(Stored data)
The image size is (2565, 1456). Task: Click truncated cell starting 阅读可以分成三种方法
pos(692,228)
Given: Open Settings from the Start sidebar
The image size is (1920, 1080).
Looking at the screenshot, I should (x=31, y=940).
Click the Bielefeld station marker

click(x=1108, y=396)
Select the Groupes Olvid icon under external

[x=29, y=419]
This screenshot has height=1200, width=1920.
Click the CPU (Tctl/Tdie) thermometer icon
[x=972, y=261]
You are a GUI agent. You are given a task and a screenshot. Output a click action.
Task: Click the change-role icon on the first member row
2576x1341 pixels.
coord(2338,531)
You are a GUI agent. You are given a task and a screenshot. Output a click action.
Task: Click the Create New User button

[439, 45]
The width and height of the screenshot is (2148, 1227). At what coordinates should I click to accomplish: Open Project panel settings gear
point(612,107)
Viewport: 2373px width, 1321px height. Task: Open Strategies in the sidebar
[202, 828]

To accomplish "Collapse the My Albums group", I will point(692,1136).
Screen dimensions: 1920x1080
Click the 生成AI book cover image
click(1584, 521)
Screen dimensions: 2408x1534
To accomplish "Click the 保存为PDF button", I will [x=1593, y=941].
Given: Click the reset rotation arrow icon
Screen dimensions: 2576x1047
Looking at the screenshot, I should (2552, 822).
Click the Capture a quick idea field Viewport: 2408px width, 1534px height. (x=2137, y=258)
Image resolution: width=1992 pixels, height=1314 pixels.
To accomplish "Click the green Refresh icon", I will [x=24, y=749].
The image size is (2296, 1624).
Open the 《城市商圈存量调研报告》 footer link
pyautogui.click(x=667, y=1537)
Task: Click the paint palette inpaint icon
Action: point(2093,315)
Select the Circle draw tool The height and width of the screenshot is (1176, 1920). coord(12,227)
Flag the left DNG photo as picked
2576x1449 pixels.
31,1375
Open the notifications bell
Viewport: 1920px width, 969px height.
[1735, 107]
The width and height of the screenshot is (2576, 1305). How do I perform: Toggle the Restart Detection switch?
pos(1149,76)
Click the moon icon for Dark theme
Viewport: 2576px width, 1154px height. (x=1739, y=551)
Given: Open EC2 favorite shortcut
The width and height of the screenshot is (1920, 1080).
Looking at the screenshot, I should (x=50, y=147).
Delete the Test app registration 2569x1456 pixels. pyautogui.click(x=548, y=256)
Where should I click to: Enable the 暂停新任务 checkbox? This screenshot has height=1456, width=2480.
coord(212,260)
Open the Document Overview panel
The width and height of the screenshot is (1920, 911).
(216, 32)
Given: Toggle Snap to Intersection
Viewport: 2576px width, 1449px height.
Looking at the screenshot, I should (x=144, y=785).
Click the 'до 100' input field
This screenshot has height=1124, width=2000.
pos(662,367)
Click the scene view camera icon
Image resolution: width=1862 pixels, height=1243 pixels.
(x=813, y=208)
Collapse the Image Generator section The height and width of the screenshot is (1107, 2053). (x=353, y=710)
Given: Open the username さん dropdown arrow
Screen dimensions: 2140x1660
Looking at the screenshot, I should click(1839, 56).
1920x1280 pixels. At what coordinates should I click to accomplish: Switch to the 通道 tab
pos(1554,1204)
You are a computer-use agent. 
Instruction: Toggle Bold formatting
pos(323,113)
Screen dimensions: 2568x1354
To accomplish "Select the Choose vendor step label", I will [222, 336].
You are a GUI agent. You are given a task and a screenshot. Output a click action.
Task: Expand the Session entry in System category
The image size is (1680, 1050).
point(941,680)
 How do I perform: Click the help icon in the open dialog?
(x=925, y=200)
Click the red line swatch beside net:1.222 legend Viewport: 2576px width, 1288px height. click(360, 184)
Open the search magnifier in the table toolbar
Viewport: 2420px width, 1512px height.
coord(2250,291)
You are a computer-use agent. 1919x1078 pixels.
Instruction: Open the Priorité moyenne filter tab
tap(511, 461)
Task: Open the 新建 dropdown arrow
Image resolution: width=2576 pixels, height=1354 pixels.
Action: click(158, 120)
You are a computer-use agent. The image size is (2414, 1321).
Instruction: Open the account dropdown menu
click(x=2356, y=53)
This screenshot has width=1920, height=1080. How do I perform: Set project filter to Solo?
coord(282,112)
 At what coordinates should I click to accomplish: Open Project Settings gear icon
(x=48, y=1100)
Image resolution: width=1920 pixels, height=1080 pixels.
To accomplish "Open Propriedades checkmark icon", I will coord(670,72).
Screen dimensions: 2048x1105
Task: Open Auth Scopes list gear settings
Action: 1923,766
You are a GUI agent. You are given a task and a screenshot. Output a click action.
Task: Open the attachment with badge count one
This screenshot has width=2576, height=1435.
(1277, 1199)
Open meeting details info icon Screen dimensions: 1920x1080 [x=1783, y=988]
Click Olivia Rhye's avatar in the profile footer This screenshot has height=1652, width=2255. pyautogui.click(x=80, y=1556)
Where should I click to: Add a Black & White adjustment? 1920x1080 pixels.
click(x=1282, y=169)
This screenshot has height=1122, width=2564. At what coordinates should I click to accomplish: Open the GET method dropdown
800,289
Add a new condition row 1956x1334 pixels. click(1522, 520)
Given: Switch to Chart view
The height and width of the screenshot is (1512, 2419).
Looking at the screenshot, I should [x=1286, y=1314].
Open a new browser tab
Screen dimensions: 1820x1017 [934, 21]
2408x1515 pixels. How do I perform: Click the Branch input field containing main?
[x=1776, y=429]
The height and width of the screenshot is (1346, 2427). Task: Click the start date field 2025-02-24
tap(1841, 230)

**Exercise prompt:**
The span to give again runs from the line with "Instruction: Open the Priorité" through the last line of the records above; reproduce it exactly and nothing more.

**Answer space:**
Instruction: Open the Priorité moyenne filter tab
tap(511, 461)
Task: Open the 新建 dropdown arrow
Image resolution: width=2576 pixels, height=1354 pixels.
Action: click(158, 120)
You are a computer-use agent. The image size is (2414, 1321).
Instruction: Open the account dropdown menu
click(x=2356, y=53)
This screenshot has width=1920, height=1080. How do I perform: Set project filter to Solo?
coord(282,112)
 At what coordinates should I click to accomplish: Open Project Settings gear icon
(x=48, y=1100)
Image resolution: width=1920 pixels, height=1080 pixels.
To accomplish "Open Propriedades checkmark icon", I will coord(670,72).
Screen dimensions: 2048x1105
Task: Open Auth Scopes list gear settings
Action: 1923,766
You are a GUI agent. You are given a task and a screenshot. Output a click action.
Task: Open the attachment with badge count one
This screenshot has width=2576, height=1435.
(1277, 1199)
Open meeting details info icon Screen dimensions: 1920x1080 [x=1783, y=988]
Click Olivia Rhye's avatar in the profile footer This screenshot has height=1652, width=2255. pyautogui.click(x=80, y=1556)
Where should I click to: Add a Black & White adjustment? 1920x1080 pixels.
click(x=1282, y=169)
This screenshot has height=1122, width=2564. At what coordinates should I click to accomplish: Open the GET method dropdown
800,289
Add a new condition row 1956x1334 pixels. click(1522, 520)
Given: Switch to Chart view
The height and width of the screenshot is (1512, 2419).
Looking at the screenshot, I should [x=1286, y=1314].
Open a new browser tab
Screen dimensions: 1820x1017 [934, 21]
2408x1515 pixels. How do I perform: Click the Branch input field containing main?
[x=1776, y=429]
The height and width of the screenshot is (1346, 2427). Task: Click the start date field 2025-02-24
tap(1841, 230)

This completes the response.